How can a slings or carriers be a useful tool to support you when you are bottle feeding? There are lots of practical reasons a sling may prove useful in your life, but we wanted specifically to explore how it could help with bottle feeding.

Safety when using slings and bottle feeding

With any sling or carrier, as with any baby equipment, you do need to be aware of the safety aspects. Most importantly, when bottle feeding in a sling or carrier be aware of your baby’s airway and monitor it at all times to ensure their breathing is not compromised. If you change position to feed, then ensure that you return your baby to a secure position with a clear airway once the feed is complete. Ensure their nose and mouth are free of fabric and you have can clearly see their face.  

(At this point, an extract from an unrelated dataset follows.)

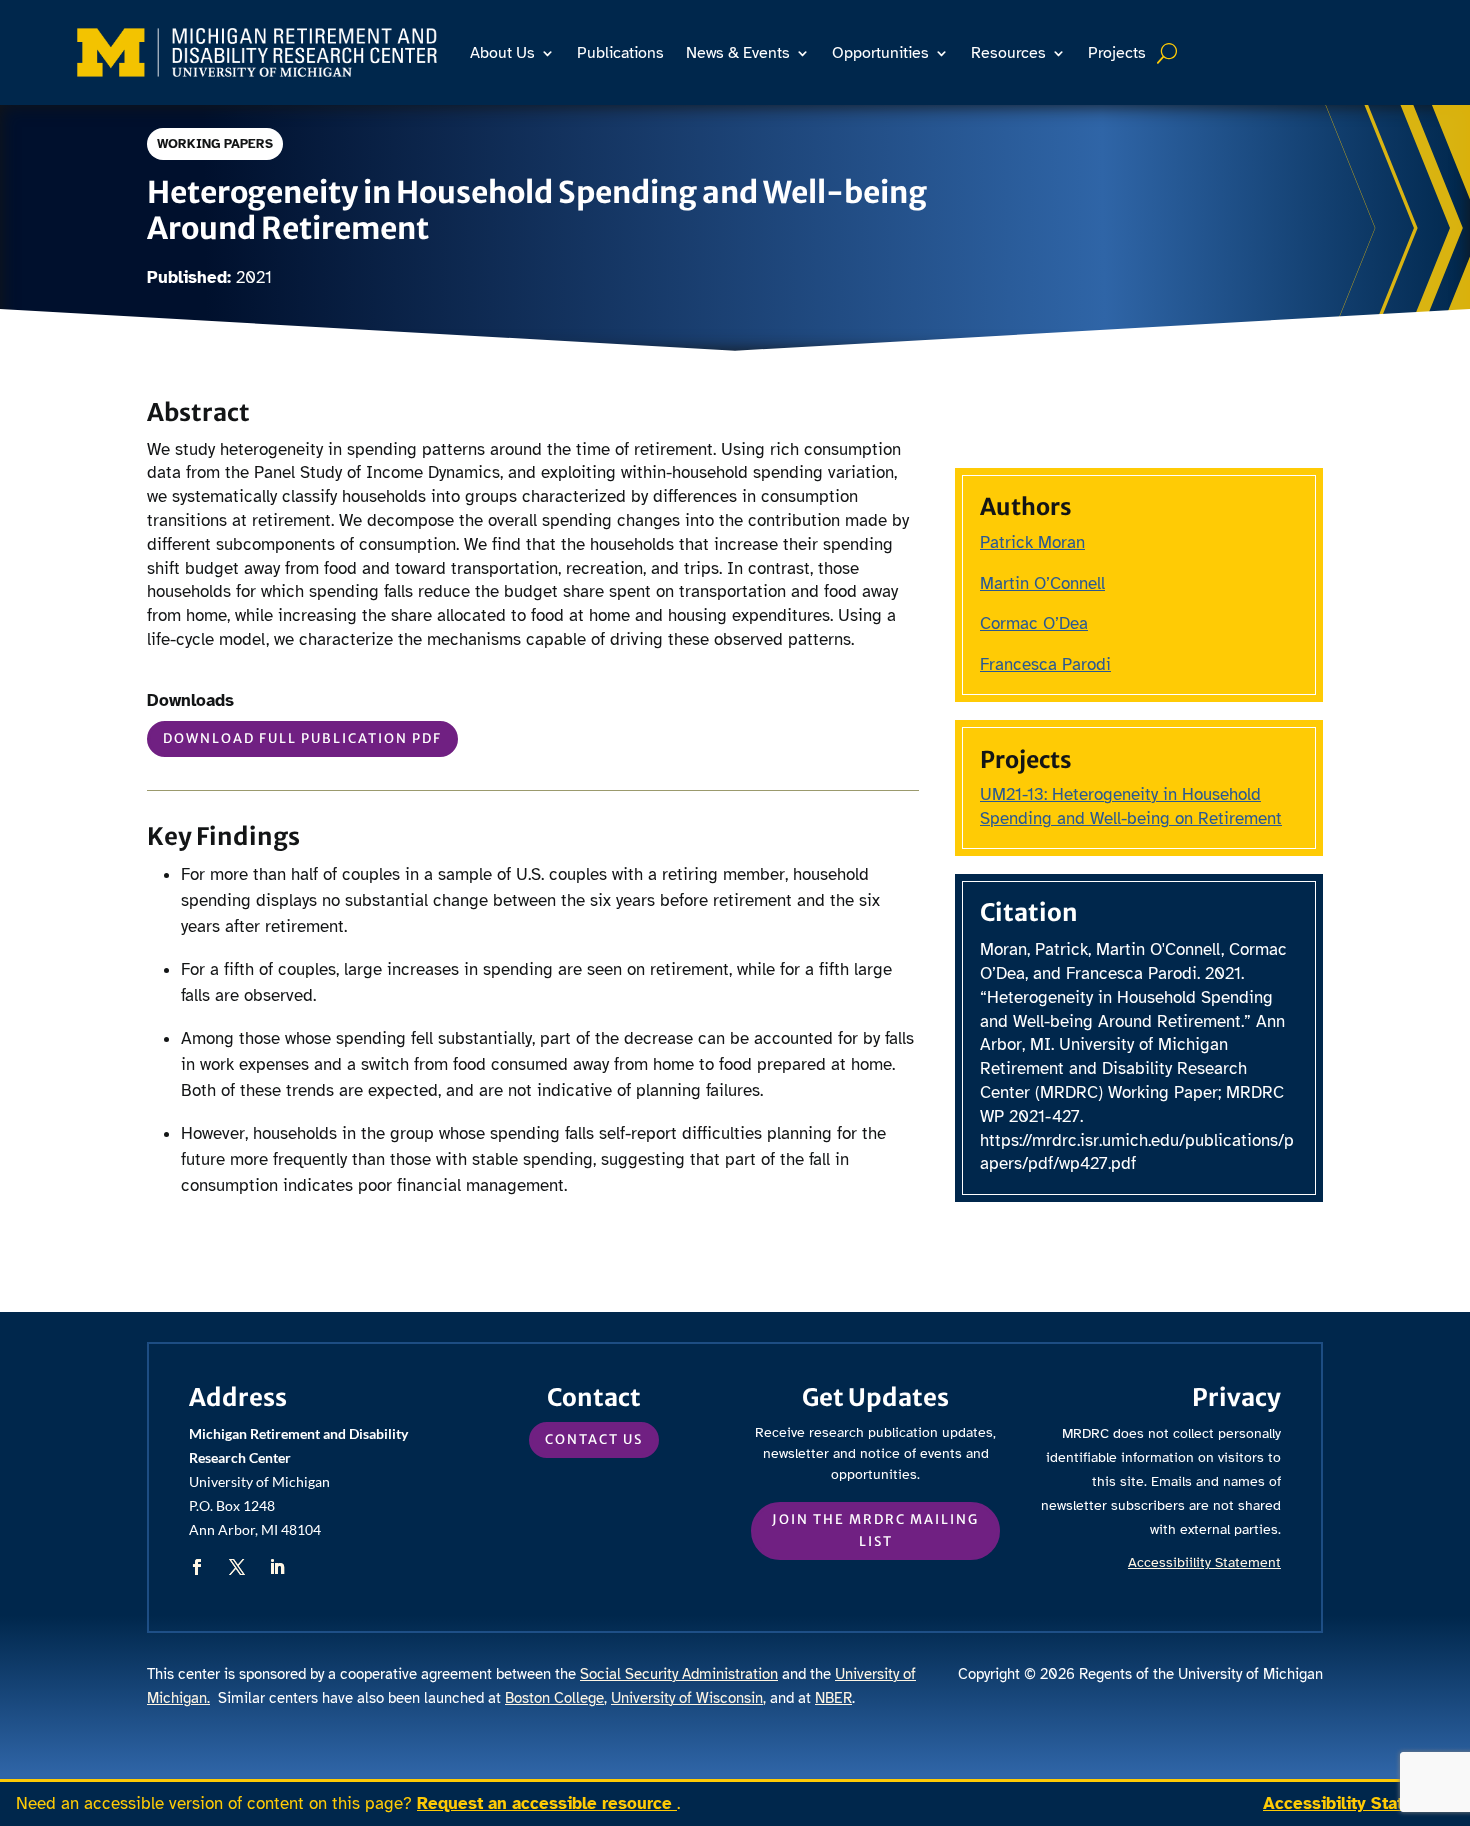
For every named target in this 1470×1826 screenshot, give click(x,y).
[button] (197, 1567)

If your baby does not yet have good head control, support them with a hand between their shoulder blades, or under their neck (take care to keep hands/fabric away from the back of baby’s head).  It’s worth noting that an option that worked well for you with previous children or even last week may need different adjustments as your baby grows. As always, stay comfortable and make changes as needed.

Keeping your hands free

Making up formula can be a time-consuming process and babies are not the most patient of creatures! Once they’re hungry, they’re usually hungry NOW. aFeeding immediately isn’t always possible if you need to prepare the milk. At this point slings and carriers can be a great tool; slings can help keep your baby calmer a little longer, and keep your hands free to prepare their feed

If you have older children or need to get out and about or on with your day, being able to move around whilst feeding can be a very practical tool. The demands of modern-day life can mean you may always be able to sit down and feed your little one peacefully. Finding a way to use a sling or carrier to support feeding may give you that little bit of extra freedom to continue with your day.

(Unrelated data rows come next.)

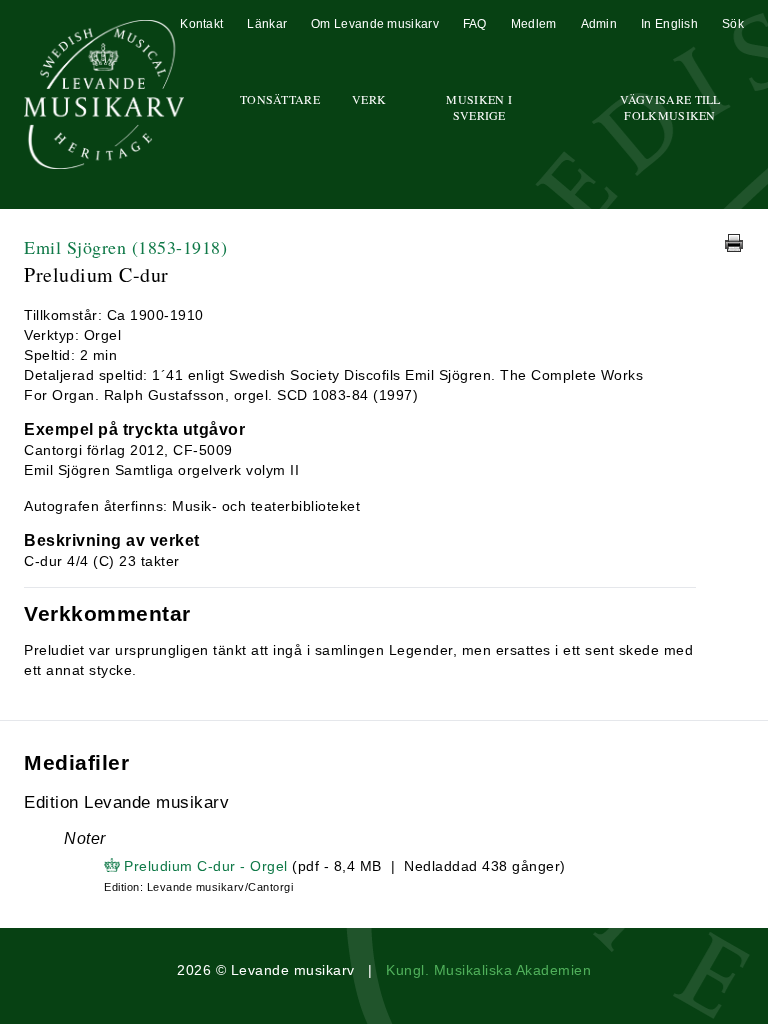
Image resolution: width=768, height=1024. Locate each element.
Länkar (267, 24)
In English (669, 24)
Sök (733, 24)
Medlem (534, 24)
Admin (599, 24)
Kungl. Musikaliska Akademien (488, 970)
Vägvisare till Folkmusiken (670, 107)
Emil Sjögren (125, 247)
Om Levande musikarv (375, 24)
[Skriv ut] (734, 243)
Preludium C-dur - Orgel (206, 866)
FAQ (475, 24)
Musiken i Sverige (479, 107)
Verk (369, 99)
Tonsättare (280, 99)
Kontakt (201, 24)
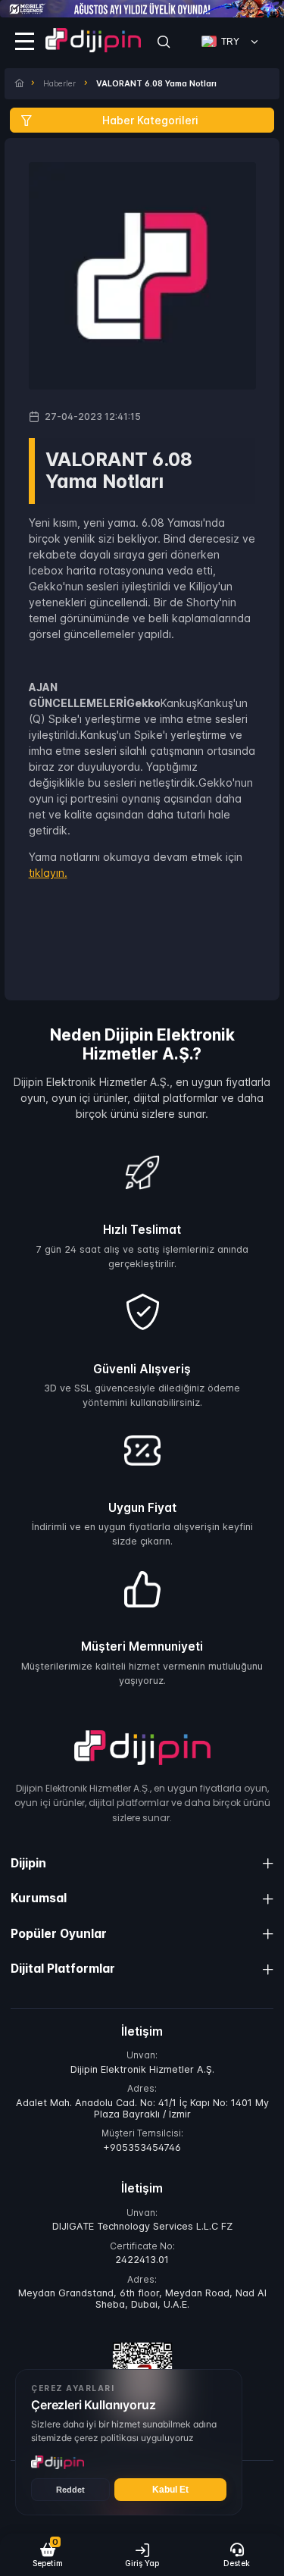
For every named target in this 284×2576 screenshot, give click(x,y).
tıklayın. (48, 872)
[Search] (163, 41)
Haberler (59, 84)
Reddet (70, 2489)
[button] (47, 2555)
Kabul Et (170, 2489)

If you or any other caregivers have additional needs a sling could be a tool which helps with sustaining a feeding position for longer periods without adding too much strain. They can also help with coping with changes in position needed when caring for a baby.

Getting to know your baby

Keeping your baby close allows you to see their feeding cues earlier and get to know all the different ways your baby tries to tell you something. Common cues are sucking fists, rooting, waving hands and only the final stage is crying. If your baby is in the carrier with you, you may see those signs earlier and you can ensure the milk is ready for them.

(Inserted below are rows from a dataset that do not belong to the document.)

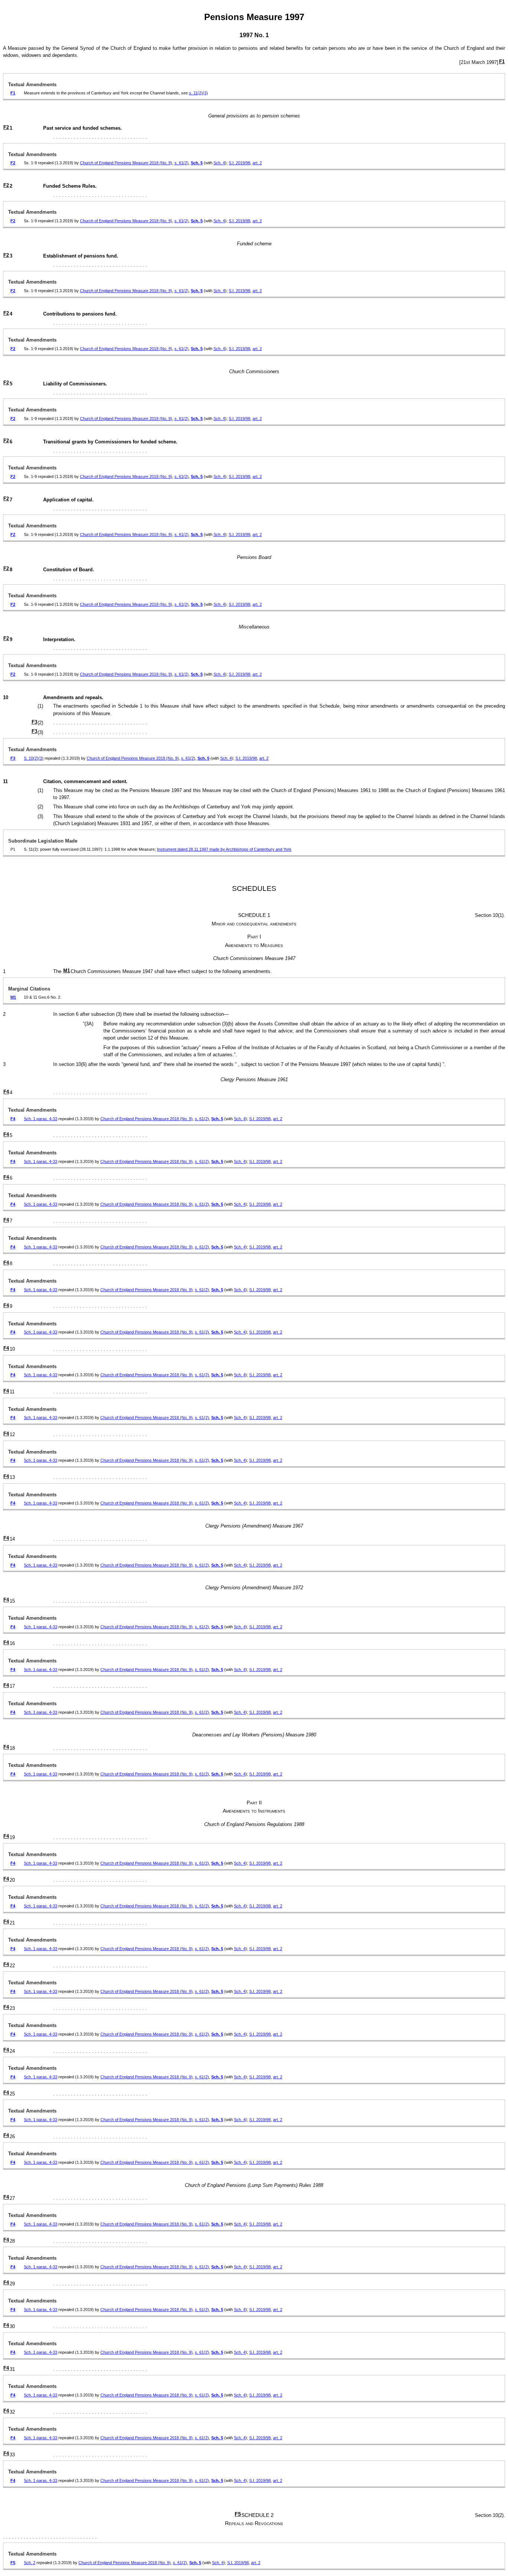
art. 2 (257, 163)
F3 (34, 722)
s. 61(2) (181, 163)
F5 (238, 2514)
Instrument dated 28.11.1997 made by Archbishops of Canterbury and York (224, 849)
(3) (41, 758)
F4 (6, 1092)
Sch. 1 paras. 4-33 (40, 1118)
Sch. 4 (219, 163)
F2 (6, 127)
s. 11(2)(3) (198, 93)
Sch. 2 (29, 2562)
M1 (66, 970)
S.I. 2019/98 (239, 163)
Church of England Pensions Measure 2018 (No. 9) (126, 163)
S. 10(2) (31, 758)
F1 (502, 61)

Skin to skin contact is incredibly valuable to facilitate bonding, especially in the early days. Any sling can be used to help make this happen, and it can be useful to help partners also get some bonding time.

Slings are also valuable for allowing other family members a way to get to know the new addition. Whether facilitating skin to skin with dad, or grandma using the sling so mum can have a nap, or for parents to know their little one is safe snuggled up whilst they get some time together, slings and carriers can be a tool for many family members to use.

Feeding

If you are wishing to use the paced feeding method for bottle feeding, then a sling can easily facilitate the upright position for feeding. Being able to use a seated sideways position can give your arms a little bit of a rest and give you both hands to help with the actual feed. You can find out more about paced feeding here and about the seated sideways position here.

Slings have also shown to help alleviate some of the symptoms of reflux and colic, especially by keeping a baby upright after a feed. Even if you aren’t using the sling to feed in, popping your baby in after their milk may be a good way to avoid other issues!

For bottle feeding guidelines you can visit the NHS and CalmFamily have produced their own guidelines.

If you need support whilst bottle feeding speak to your midwife or health visitor who may signpost you to further services if needed.